Tracce consistenti dell’avvicendarsi di tempi uomini e culture raccontano a chi sa ascoltare e recepire le vicende dure, penose, tragiche, di questo ultimo lembo di terra peninsulare: le vicende storico-urbanistiche della città e del suo impianto si possono intravedere nel cuore della attuale città, ricostruita secondo un piano (Piano De Nava, 1911) che ha fatto sua la lezione illuministica e razionalistica del precedente piano di ricostruzione ascritto a Giovan Battista Mori (ma con il concorso degli ingegneri napoletani Winspeare e La Vega) subito dopo il terremoto del 1783. E se il piano tardo-settecentesco, con la sua Palazzina, aveva offerto alla città un affaccio sul mare, annullando la cortina muraria difensiva ancora ritratta nelle incisioni di fine Seicento di Francesco Cassiano de Silva e poi di Giovan Battista Pacichelli, il Piano De Nava – con il sostanziale contributo nel tema specifico del sindaco Valentino – aveva ulteriormente esaltato il dato naturalistico introducendo una lunga fascia di verde fra cortina edilizia e mare che sfuma i contorni eterogenei dell’una (l’edilizia), introduce accenti coloristici forti attraverso le variegate specie arboree, richiama alla memoria la vaga , mitica immagine di una costa che in età pre-greca vedeva arrivare le sue foreste fino alla riva del mare. Reinterpretando così il genius loci.

Fig. 2. Il Piano Mori ridisegna l’impianto urbano dopo il terremoto del 1783

Sotto l’aspetto edilizio e linguistico-architettonico, invece, la ricostruzione successiva al terremoto del 1908 ha introdotto discontinuità storiche nell’adozione di linguaggi eclettici pluristilistici già inattuali, che avevano consumato tutta la loro efficacia ed erano ormai sinonimo di ritardo culturale, di periferia, salvo le poche scelte aggiornate sul linguaggio Liberty che viveva ancora una breve e felice stagione europea. Questo, specialmente a Messina, dove proprio la più ambiziosa e pretenziosa impaginazione urbana del Piano Borzì ha determinato anche l’esaltazione dell’eterogenea risoluzione architettonica complessiva – fondata su accentuati individualismi formali – che si affacciano su sezioni stradali dilatate.

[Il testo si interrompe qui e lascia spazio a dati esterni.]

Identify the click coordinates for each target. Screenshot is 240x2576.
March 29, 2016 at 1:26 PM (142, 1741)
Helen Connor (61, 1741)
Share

Nella più piccola città di Reggio, invece, a mitigare gli effetti di tali linguaggi assunti fuori tempo ed estranei alla tradizione locale (fondata su schemi tardocinquecenteschi ortodossi) è stato lo stesso Piano Regolatore De Nava, soprattutto attraverso la prescrizione di sezioni stradali ben proporzionate ed attentamente gerarchizzate.